What is being asked: Copy all the lines below without altering anything.

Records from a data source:
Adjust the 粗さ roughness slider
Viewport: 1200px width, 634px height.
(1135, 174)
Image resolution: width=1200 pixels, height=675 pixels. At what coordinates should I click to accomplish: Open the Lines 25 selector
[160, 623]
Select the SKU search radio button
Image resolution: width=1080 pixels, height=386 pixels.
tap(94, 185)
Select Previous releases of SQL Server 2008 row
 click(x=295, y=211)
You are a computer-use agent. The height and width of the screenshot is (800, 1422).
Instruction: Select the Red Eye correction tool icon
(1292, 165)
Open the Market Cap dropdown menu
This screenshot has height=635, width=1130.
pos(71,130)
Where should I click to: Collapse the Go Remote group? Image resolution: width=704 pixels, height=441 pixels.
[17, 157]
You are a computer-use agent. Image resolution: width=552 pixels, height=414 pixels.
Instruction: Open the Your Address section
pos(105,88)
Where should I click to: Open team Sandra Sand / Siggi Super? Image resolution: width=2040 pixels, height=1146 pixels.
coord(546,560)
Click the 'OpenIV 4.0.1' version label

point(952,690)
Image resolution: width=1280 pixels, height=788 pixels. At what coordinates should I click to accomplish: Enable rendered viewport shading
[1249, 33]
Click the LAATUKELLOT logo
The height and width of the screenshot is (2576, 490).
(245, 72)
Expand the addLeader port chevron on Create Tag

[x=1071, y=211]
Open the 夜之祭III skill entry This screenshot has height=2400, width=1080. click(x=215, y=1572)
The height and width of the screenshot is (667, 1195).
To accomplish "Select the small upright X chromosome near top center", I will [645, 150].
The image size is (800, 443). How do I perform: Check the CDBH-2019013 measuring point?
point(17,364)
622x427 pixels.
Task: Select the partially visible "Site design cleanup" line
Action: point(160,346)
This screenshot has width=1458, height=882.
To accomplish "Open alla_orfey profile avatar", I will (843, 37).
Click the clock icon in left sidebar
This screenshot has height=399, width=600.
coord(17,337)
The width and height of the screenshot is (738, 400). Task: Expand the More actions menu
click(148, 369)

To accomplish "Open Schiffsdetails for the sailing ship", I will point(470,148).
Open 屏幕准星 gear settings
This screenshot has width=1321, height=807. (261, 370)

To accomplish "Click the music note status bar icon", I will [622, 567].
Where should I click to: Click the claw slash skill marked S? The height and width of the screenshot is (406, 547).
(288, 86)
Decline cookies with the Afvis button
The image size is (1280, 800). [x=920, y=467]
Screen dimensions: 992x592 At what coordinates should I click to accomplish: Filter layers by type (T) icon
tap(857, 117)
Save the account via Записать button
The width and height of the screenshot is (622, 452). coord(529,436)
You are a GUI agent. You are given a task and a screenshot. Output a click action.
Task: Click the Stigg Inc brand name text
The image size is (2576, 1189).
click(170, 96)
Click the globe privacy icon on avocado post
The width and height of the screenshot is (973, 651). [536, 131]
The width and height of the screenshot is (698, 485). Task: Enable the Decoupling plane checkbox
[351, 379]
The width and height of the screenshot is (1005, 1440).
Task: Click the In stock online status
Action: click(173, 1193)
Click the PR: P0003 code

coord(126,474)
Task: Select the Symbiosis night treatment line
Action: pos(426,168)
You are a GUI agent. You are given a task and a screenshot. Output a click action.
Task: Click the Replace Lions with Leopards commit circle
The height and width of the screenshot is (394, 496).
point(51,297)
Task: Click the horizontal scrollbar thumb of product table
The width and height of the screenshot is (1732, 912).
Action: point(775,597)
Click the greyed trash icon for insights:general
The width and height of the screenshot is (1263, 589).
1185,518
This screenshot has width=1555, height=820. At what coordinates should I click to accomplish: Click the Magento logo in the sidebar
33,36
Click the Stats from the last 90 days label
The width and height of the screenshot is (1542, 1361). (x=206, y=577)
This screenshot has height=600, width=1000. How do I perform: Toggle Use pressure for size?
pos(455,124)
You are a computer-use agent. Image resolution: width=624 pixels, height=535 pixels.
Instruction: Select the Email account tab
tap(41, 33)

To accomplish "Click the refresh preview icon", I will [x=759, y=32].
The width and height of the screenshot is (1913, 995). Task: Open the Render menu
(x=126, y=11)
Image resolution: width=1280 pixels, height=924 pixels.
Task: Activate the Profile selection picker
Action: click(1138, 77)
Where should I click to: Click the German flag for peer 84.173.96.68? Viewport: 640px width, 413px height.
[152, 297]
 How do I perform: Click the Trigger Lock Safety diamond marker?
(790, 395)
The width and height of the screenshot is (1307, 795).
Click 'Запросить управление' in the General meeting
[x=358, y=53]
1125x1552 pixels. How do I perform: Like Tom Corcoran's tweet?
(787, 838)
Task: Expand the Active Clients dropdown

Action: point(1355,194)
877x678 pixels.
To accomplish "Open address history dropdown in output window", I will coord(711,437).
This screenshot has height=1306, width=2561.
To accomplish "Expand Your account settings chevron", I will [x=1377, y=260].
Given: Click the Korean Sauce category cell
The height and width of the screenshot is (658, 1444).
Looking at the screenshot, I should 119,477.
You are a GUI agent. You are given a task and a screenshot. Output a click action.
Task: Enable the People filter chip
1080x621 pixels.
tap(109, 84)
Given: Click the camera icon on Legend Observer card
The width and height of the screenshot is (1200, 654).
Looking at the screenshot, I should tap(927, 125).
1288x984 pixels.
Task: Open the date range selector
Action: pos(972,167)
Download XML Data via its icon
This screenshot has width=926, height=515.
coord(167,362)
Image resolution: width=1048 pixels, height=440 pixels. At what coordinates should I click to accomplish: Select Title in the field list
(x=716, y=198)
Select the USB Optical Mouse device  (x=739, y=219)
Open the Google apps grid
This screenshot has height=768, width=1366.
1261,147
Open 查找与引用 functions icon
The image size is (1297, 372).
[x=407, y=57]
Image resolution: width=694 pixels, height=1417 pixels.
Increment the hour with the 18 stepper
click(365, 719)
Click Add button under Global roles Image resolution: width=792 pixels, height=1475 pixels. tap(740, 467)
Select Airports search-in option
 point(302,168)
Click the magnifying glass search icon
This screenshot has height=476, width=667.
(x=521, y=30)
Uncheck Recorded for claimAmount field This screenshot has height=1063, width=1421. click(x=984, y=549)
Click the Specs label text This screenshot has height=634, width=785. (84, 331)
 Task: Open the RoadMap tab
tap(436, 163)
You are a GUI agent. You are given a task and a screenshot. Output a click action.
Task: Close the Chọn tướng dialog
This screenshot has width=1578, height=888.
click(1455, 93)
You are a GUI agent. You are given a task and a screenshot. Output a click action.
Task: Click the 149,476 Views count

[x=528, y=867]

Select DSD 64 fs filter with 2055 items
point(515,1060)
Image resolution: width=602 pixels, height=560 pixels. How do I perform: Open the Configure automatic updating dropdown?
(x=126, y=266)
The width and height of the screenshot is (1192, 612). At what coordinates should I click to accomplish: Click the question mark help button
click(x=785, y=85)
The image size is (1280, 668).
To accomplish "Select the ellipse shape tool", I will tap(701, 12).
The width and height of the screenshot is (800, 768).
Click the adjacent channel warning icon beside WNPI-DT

Task answer:
Adjust the 粗さ roughness slider
Viewport: 1200px width, 634px height.
(1135, 174)
Image resolution: width=1200 pixels, height=675 pixels. At what coordinates should I click to accomplish: Open the Lines 25 selector
[160, 623]
Select the SKU search radio button
Image resolution: width=1080 pixels, height=386 pixels.
tap(94, 185)
Select Previous releases of SQL Server 2008 row
 click(x=295, y=211)
You are a computer-use agent. The height and width of the screenshot is (800, 1422).
Instruction: Select the Red Eye correction tool icon
(1292, 165)
Open the Market Cap dropdown menu
This screenshot has height=635, width=1130.
pos(71,130)
Where should I click to: Collapse the Go Remote group? Image resolution: width=704 pixels, height=441 pixels.
[17, 157]
You are a computer-use agent. Image resolution: width=552 pixels, height=414 pixels.
Instruction: Open the Your Address section
pos(105,88)
Where should I click to: Open team Sandra Sand / Siggi Super? Image resolution: width=2040 pixels, height=1146 pixels.
coord(546,560)
Click the 'OpenIV 4.0.1' version label

point(952,690)
Image resolution: width=1280 pixels, height=788 pixels. At what coordinates should I click to accomplish: Enable rendered viewport shading
[1249, 33]
Click the LAATUKELLOT logo
The height and width of the screenshot is (2576, 490).
(245, 72)
Expand the addLeader port chevron on Create Tag

[x=1071, y=211]
Open the 夜之祭III skill entry This screenshot has height=2400, width=1080. click(x=215, y=1572)
The height and width of the screenshot is (667, 1195).
To accomplish "Select the small upright X chromosome near top center", I will [645, 150].
The image size is (800, 443). How do I perform: Check the CDBH-2019013 measuring point?
point(17,364)
622x427 pixels.
Task: Select the partially visible "Site design cleanup" line
Action: point(160,346)
This screenshot has width=1458, height=882.
To accomplish "Open alla_orfey profile avatar", I will (843, 37).
Click the clock icon in left sidebar
This screenshot has height=399, width=600.
coord(17,337)
The width and height of the screenshot is (738, 400). Task: Expand the More actions menu
click(148, 369)

To accomplish "Open Schiffsdetails for the sailing ship", I will point(470,148).
Open 屏幕准星 gear settings
This screenshot has width=1321, height=807. (261, 370)

To accomplish "Click the music note status bar icon", I will [622, 567].
Where should I click to: Click the claw slash skill marked S? The height and width of the screenshot is (406, 547).
(288, 86)
Decline cookies with the Afvis button
The image size is (1280, 800). [x=920, y=467]
Screen dimensions: 992x592 At what coordinates should I click to accomplish: Filter layers by type (T) icon
tap(857, 117)
Save the account via Записать button
The width and height of the screenshot is (622, 452). coord(529,436)
You are a GUI agent. You are given a task and a screenshot. Output a click action.
Task: Click the Stigg Inc brand name text
The image size is (2576, 1189).
click(170, 96)
Click the globe privacy icon on avocado post
The width and height of the screenshot is (973, 651). [536, 131]
The width and height of the screenshot is (698, 485). Task: Enable the Decoupling plane checkbox
[351, 379]
The width and height of the screenshot is (1005, 1440).
Task: Click the In stock online status
Action: click(173, 1193)
Click the PR: P0003 code

coord(126,474)
Task: Select the Symbiosis night treatment line
Action: pos(426,168)
You are a GUI agent. You are given a task and a screenshot. Output a click action.
Task: Click the Replace Lions with Leopards commit circle
The height and width of the screenshot is (394, 496).
point(51,297)
Task: Click the horizontal scrollbar thumb of product table
The width and height of the screenshot is (1732, 912).
Action: point(775,597)
Click the greyed trash icon for insights:general
The width and height of the screenshot is (1263, 589).
1185,518
This screenshot has width=1555, height=820. At what coordinates should I click to accomplish: Click the Magento logo in the sidebar
33,36
Click the Stats from the last 90 days label
The width and height of the screenshot is (1542, 1361). (x=206, y=577)
This screenshot has height=600, width=1000. How do I perform: Toggle Use pressure for size?
pos(455,124)
You are a computer-use agent. Image resolution: width=624 pixels, height=535 pixels.
Instruction: Select the Email account tab
tap(41, 33)

To accomplish "Click the refresh preview icon", I will [x=759, y=32].
The width and height of the screenshot is (1913, 995). Task: Open the Render menu
(x=126, y=11)
Image resolution: width=1280 pixels, height=924 pixels.
Task: Activate the Profile selection picker
Action: click(1138, 77)
Where should I click to: Click the German flag for peer 84.173.96.68? Viewport: 640px width, 413px height.
[152, 297]
 How do I perform: Click the Trigger Lock Safety diamond marker?
(790, 395)
The width and height of the screenshot is (1307, 795).
Click 'Запросить управление' in the General meeting
[x=358, y=53]
1125x1552 pixels. How do I perform: Like Tom Corcoran's tweet?
(787, 838)
Task: Expand the Active Clients dropdown

Action: point(1355,194)
877x678 pixels.
To accomplish "Open address history dropdown in output window", I will coord(711,437).
This screenshot has height=1306, width=2561.
To accomplish "Expand Your account settings chevron", I will [x=1377, y=260].
Given: Click the Korean Sauce category cell
The height and width of the screenshot is (658, 1444).
Looking at the screenshot, I should 119,477.
You are a GUI agent. You are given a task and a screenshot. Output a click action.
Task: Enable the People filter chip
1080x621 pixels.
tap(109, 84)
Given: Click the camera icon on Legend Observer card
The width and height of the screenshot is (1200, 654).
Looking at the screenshot, I should tap(927, 125).
1288x984 pixels.
Task: Open the date range selector
Action: pos(972,167)
Download XML Data via its icon
This screenshot has width=926, height=515.
coord(167,362)
Image resolution: width=1048 pixels, height=440 pixels. At what coordinates should I click to accomplish: Select Title in the field list
(x=716, y=198)
Select the USB Optical Mouse device  (x=739, y=219)
Open the Google apps grid
This screenshot has height=768, width=1366.
1261,147
Open 查找与引用 functions icon
The image size is (1297, 372).
[x=407, y=57]
Image resolution: width=694 pixels, height=1417 pixels.
Increment the hour with the 18 stepper
click(365, 719)
Click Add button under Global roles Image resolution: width=792 pixels, height=1475 pixels. tap(740, 467)
Select Airports search-in option
 point(302,168)
Click the magnifying glass search icon
This screenshot has height=476, width=667.
(x=521, y=30)
Uncheck Recorded for claimAmount field This screenshot has height=1063, width=1421. click(x=984, y=549)
Click the Specs label text This screenshot has height=634, width=785. (84, 331)
 Task: Open the RoadMap tab
tap(436, 163)
You are a GUI agent. You are given a task and a screenshot. Output a click action.
Task: Close the Chọn tướng dialog
This screenshot has width=1578, height=888.
click(1455, 93)
You are a GUI agent. You are given a task and a screenshot. Output a click action.
Task: Click the 149,476 Views count

[x=528, y=867]

Select DSD 64 fs filter with 2055 items
point(515,1060)
Image resolution: width=602 pixels, height=560 pixels. How do I perform: Open the Configure automatic updating dropdown?
(x=126, y=266)
The width and height of the screenshot is (1192, 612). At what coordinates should I click to accomplish: Click the question mark help button
click(x=785, y=85)
The image size is (1280, 668).
To accomplish "Select the ellipse shape tool", I will tap(701, 12).
The width and height of the screenshot is (800, 768).
Click the adjacent channel warning icon beside WNPI-DT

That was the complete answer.